**Extracted text**
########################################
And while the back and forth continues, communities like Niagara can only wait to see if NAFTA will swallow the poison pill or spit it out.

“NAFTA has a huge impact, and a community like Niagara has many businesses and many industries that depend on NAFTA,” says Mishka Balsom, president and CEO of the Greater Niagara Chamber of Commerce. “There are industries like the wine industry in Niagara, but there are also many smaller industries, including smaller manufacturers that depend on NAFTA.”

Niagara’s wine industry is understandably nervous. NAFTA contains provisions that allowed it, and its sister industry in the British Columbia wine region, to grow and expand.

Canada negotiated some protectionist concessions for the domestic wine sector when the original Canada-US free trade agreement was forged in 1987. In exchange, Canada agreed to open its markets to more American wine.

While that agreement resulted in a significant increase in American wine sales in Canada, the protectionist measures were grandfathered into NAFTA in 1994, says Dan Paszkowski, president of the Canadian Vintners Association, giving the domestic industry enough shelter to grow.

Although Canadian wine producers have had to navigate a labyrinth of domestic laws and regulations to sell wine at home – including archaic regulations that prevent the sale of wine between provinces – NAFTA allowed Canadian wine to be sold in Canadian grocery stores, and wineries could sell their product exclusively in their own shops.

Combined with market initiatives like Vintners Quality Alliance (VQA) labels to identify wines made from Canadian grapes and the rise of wine tourism, the NAFTA provisions helped the Canadian wine industry become a $9 billion a year business.
########################################
**Brief**
Please repeat, word for word, the part of the NAFTA article that opens with the words containing "While that agreement" and closes with "their own shops.". Rely on the NAFTA article alone.
########################################
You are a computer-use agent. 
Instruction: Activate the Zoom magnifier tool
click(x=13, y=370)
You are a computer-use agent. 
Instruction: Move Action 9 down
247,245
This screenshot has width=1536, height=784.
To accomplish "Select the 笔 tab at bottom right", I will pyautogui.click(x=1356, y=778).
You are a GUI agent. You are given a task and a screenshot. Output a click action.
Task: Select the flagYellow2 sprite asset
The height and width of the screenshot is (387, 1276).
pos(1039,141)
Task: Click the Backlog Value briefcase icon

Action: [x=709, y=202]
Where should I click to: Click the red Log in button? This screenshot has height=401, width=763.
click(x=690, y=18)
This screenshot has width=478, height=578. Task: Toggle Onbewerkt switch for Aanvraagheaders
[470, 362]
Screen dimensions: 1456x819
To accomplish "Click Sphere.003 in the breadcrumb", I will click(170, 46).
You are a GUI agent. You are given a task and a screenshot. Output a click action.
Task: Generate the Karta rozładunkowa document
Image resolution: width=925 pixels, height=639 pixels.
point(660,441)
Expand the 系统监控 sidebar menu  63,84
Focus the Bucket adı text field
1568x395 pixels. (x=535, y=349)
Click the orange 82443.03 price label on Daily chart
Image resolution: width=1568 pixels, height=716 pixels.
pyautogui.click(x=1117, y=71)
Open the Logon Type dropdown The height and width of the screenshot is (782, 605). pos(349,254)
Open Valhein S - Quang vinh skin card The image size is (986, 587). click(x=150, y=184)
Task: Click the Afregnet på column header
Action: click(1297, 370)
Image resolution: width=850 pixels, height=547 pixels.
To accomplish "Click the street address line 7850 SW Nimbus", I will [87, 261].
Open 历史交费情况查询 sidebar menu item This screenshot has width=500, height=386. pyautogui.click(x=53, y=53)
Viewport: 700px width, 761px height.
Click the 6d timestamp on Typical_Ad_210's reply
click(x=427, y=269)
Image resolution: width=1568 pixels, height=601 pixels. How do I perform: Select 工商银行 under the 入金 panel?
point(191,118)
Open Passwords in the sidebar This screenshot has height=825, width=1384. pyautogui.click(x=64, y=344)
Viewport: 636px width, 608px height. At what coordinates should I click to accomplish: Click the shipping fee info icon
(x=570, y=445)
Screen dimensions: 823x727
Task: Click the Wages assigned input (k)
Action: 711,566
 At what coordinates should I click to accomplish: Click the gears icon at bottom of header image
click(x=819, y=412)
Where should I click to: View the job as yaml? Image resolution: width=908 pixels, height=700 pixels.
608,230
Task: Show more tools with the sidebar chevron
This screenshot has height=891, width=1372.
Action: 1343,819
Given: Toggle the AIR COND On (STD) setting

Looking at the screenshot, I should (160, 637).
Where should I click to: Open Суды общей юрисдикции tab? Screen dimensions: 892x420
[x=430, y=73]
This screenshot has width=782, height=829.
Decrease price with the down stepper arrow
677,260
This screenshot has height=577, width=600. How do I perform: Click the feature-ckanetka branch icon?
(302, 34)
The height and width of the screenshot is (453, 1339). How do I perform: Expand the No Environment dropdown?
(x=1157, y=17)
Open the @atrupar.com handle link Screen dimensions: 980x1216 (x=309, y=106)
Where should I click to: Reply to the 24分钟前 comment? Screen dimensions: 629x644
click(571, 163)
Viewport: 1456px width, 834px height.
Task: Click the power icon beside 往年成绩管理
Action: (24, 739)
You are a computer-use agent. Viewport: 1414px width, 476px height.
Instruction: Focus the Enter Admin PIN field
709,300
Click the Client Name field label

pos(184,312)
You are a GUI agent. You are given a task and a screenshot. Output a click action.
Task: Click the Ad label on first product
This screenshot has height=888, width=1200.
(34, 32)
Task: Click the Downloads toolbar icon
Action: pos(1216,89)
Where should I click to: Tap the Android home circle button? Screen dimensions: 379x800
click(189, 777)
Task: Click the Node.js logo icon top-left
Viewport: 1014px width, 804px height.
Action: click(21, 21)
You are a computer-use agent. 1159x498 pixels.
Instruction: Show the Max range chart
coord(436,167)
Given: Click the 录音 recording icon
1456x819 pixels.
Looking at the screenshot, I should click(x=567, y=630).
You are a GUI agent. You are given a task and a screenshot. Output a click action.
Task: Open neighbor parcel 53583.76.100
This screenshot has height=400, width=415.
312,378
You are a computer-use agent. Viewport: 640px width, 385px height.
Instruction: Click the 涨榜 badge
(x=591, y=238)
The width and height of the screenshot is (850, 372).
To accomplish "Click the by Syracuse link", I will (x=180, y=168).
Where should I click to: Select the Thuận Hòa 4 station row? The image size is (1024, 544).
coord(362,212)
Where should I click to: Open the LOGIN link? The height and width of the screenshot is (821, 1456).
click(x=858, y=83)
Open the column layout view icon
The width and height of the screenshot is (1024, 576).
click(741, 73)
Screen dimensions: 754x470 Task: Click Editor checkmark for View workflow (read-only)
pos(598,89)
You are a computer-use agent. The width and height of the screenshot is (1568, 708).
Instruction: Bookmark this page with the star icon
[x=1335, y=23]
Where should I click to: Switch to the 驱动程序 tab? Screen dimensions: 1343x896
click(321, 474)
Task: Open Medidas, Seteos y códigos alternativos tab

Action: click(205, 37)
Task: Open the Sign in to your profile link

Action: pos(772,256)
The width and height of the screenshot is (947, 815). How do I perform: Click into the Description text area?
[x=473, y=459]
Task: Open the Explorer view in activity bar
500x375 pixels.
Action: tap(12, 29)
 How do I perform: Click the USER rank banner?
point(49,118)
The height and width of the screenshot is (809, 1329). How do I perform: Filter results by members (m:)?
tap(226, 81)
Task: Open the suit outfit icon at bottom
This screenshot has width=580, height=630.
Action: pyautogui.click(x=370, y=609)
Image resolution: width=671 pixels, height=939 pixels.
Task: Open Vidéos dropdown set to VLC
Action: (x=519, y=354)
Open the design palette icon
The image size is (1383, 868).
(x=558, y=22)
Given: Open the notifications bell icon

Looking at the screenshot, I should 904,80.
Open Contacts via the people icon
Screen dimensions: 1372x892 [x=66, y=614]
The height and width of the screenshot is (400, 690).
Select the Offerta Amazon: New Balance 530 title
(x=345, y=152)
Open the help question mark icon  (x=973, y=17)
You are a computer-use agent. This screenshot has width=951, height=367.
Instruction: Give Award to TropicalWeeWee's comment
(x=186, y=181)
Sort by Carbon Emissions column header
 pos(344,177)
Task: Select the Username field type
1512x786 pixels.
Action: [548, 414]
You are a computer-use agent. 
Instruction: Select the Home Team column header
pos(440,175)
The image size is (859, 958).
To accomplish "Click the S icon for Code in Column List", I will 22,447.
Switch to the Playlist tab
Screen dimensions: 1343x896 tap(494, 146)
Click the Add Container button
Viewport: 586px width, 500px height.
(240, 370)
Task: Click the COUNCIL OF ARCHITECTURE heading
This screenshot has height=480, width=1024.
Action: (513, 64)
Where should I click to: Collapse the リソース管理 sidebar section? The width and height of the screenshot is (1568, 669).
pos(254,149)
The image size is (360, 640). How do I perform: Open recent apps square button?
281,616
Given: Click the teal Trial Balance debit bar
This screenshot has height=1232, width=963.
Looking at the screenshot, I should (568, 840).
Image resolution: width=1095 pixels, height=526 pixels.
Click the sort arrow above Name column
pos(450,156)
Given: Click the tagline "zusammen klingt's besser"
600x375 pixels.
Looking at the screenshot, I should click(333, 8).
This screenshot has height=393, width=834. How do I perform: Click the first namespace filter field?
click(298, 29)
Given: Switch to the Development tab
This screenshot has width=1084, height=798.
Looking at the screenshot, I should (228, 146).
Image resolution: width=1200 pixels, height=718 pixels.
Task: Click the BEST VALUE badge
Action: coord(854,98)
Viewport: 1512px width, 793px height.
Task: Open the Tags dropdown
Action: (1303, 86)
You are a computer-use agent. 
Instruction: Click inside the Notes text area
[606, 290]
########################################
**Answer to this task**
While that agreement resulted in a significant increase in American wine sales in Canada, the protectionist measures were grandfathered into NAFTA in 1994, says Dan Paszkowski, president of the Canadian Vintners Association, giving the domestic industry enough shelter to grow.

Although Canadian wine producers have had to navigate a labyrinth of domestic laws and regulations to sell wine at home – including archaic regulations that prevent the sale of wine between provinces – NAFTA allowed Canadian wine to be sold in Canadian grocery stores, and wineries could sell their product exclusively in their own shops.